(Dataset entries)
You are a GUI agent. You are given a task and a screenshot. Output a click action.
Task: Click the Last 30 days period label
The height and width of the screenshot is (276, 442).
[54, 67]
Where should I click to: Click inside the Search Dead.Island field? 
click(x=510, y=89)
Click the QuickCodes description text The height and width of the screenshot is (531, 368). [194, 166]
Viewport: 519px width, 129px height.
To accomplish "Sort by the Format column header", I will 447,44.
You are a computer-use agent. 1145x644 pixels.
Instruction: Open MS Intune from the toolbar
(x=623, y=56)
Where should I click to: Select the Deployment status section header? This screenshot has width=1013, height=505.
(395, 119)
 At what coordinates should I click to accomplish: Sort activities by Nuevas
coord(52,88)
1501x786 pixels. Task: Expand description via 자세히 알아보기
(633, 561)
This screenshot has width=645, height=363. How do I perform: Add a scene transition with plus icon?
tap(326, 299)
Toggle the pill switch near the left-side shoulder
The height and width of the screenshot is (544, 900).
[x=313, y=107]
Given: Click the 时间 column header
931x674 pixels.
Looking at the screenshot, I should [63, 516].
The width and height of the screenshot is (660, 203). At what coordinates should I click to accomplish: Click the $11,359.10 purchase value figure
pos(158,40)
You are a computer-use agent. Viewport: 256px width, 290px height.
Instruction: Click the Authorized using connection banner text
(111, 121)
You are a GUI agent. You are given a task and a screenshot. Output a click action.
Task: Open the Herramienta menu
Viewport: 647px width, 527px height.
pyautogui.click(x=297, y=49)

Problem to solve: Could you reproduce every record above exactly as it appears?

Result for this exercise:
You are a GUI agent. You are given a task and a screenshot. Output a click action.
Task: Click the Last 30 days period label
The height and width of the screenshot is (276, 442).
[54, 67]
Where should I click to: Click inside the Search Dead.Island field? 
click(x=510, y=89)
Click the QuickCodes description text The height and width of the screenshot is (531, 368). [194, 166]
Viewport: 519px width, 129px height.
To accomplish "Sort by the Format column header", I will 447,44.
You are a computer-use agent. 1145x644 pixels.
Instruction: Open MS Intune from the toolbar
(x=623, y=56)
Where should I click to: Select the Deployment status section header? This screenshot has width=1013, height=505.
(395, 119)
 At what coordinates should I click to accomplish: Sort activities by Nuevas
coord(52,88)
1501x786 pixels. Task: Expand description via 자세히 알아보기
(633, 561)
This screenshot has width=645, height=363. How do I perform: Add a scene transition with plus icon?
tap(326, 299)
Toggle the pill switch near the left-side shoulder
The height and width of the screenshot is (544, 900).
[x=313, y=107]
Given: Click the 时间 column header
931x674 pixels.
Looking at the screenshot, I should [63, 516].
The width and height of the screenshot is (660, 203). At what coordinates should I click to accomplish: Click the $11,359.10 purchase value figure
pos(158,40)
You are a computer-use agent. Viewport: 256px width, 290px height.
Instruction: Click the Authorized using connection banner text
(111, 121)
You are a GUI agent. You are given a task and a screenshot. Output a click action.
Task: Open the Herramienta menu
Viewport: 647px width, 527px height.
pyautogui.click(x=297, y=49)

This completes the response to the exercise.